# My newfie bit another dog....NEED INFO



## katdog5911 (Sep 24, 2011)

Just another day in paradise.... 
So today my dh and I took Stella (GSD) and Ruben (newfie cross) for a walk in a local park. Stella was on a long line, and had a prong with a tab on. My dh let Ruben off leash. Another dog came along and Ruben ran over. I "reeled" Stella in and had her sit. I knew things were not going well when I heard lots of shouting and barking. Stella was quite agitated and was barking and whining but she stayed sitting. (I was holding her with the tab/prong). I tried to distract her by giving her commands....she complied, not happily and of course was very distracted, and I had to "remind" her to sit several times. But all in all I thought she did ok considering she couldn't see what was going on, but could hear. Anyhow what happened, according to dh, was that Ruben was sniffing other dog. Other dog started to walk away, and Ruben went after it. The other owner jumped on Ruben, and my dh was able to grab Ruben. Unfortunately, the other dog owner hurt his hand when he jumped on Ruben. And his dog has a cut over his eye. My dh is so upset. I am upset too and angry with my dh. I NEVER let Ruben or Stella off leash. But dh doesn't listen to me about that. Thinks I am being too careful or whatever. So here we are.

● **AVAILABLE DATA**:
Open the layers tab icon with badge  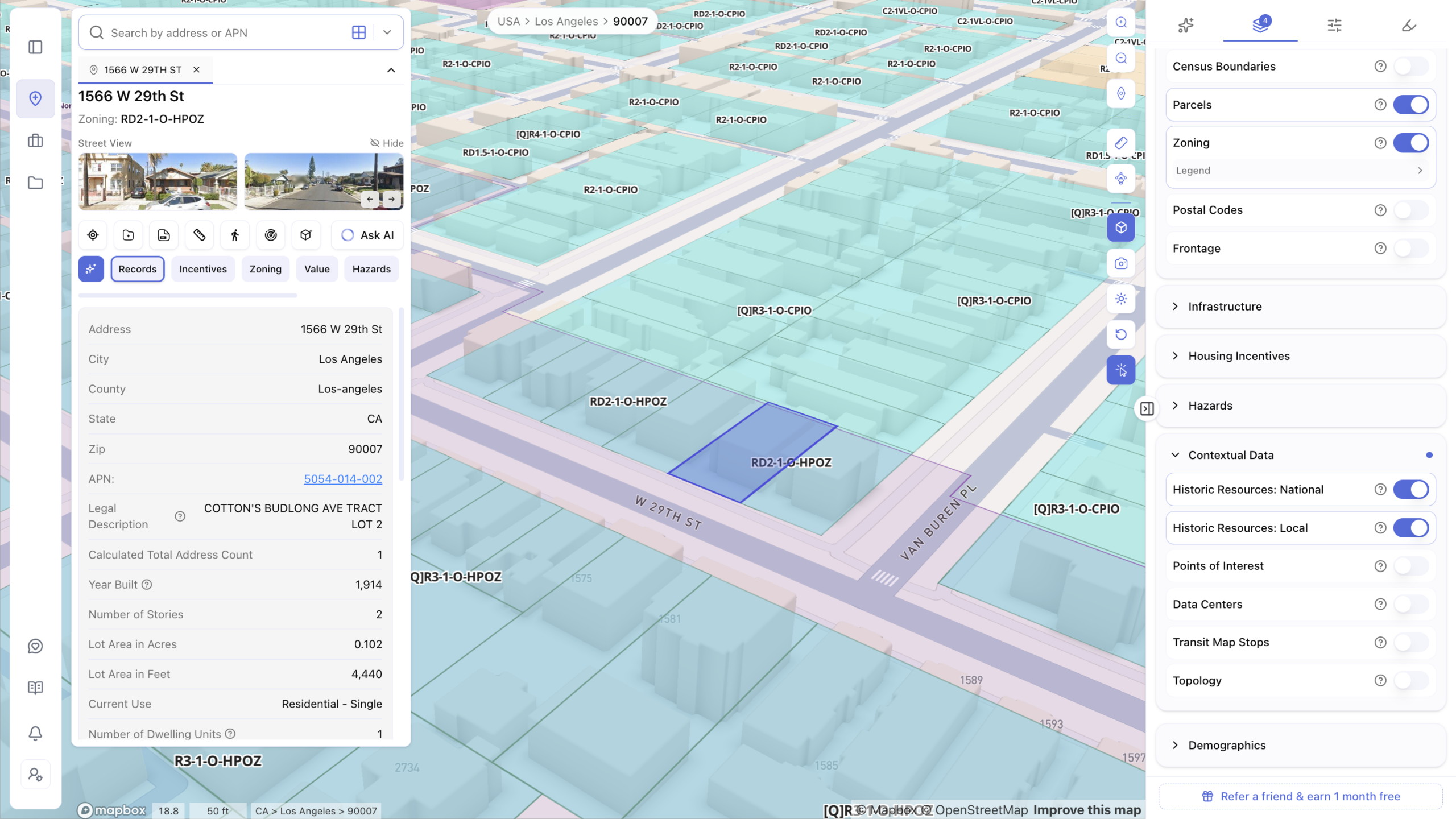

● **WORK REQUEST A**: Translate this sentence from the dog-bite forum post into Spanish: "Stella was quite agitated and was barking and whining but she stayed sitting."
● **WORK REQUEST B**: Proceed with the dog-bite forum post, writing what follows its last sentence in the same voice.

● **TASK OUTPUT A**: Stella estaba bastante agitada y ladraba y gemía, pero se quedó sentada.

● **TASK OUTPUT B**:
I am wondering what we are legally responsible for. Certainly want to pay any out of pocket expenses the other owner might have. And I am guessing a dog/dog bite is different that dog/human bite. My dh is worried about being sued or whatever. Anyone have any thoughts?
Maybe dh will finally understand that dogs need to be leashed!!! And I hope this doesn't set back Stella as far as her reactivity goes. After we got back home I took her for a walk by herself, did some heeling and sit exercises, in hopes that she would settle down a bit after all the excitement.


----------



## Caitydid255 (Aug 28, 2010)

Did you exchange info with the other dog owner? 

As this was a dog/human incident it is possible, and in today's litigious climate, probable, that a lawsuit may arise. In CT someone has 2 years from the date of the incident to file suit. There really is no point in going to a lawyer and spending money until you are served with a suit or if the police somehow become involved. Also don't be surprised if animal control shows up at your house and has you quarantine your dog, even with full vaccination records. 

You can PM me if you have questions.


----------



## Cheyanna (Aug 18, 2012)

I am not a Connecticut attorney, but it sounds like you would be liable. You should pay the man's and dog's medical bills. Make sure you see the bills, so he is not having you pay for things the dog needs anyway, like vaccinations. I am guessing that there is a leash law where you live, so you might get a ticket for that.


----------



## JakodaCD OA (May 14, 2000)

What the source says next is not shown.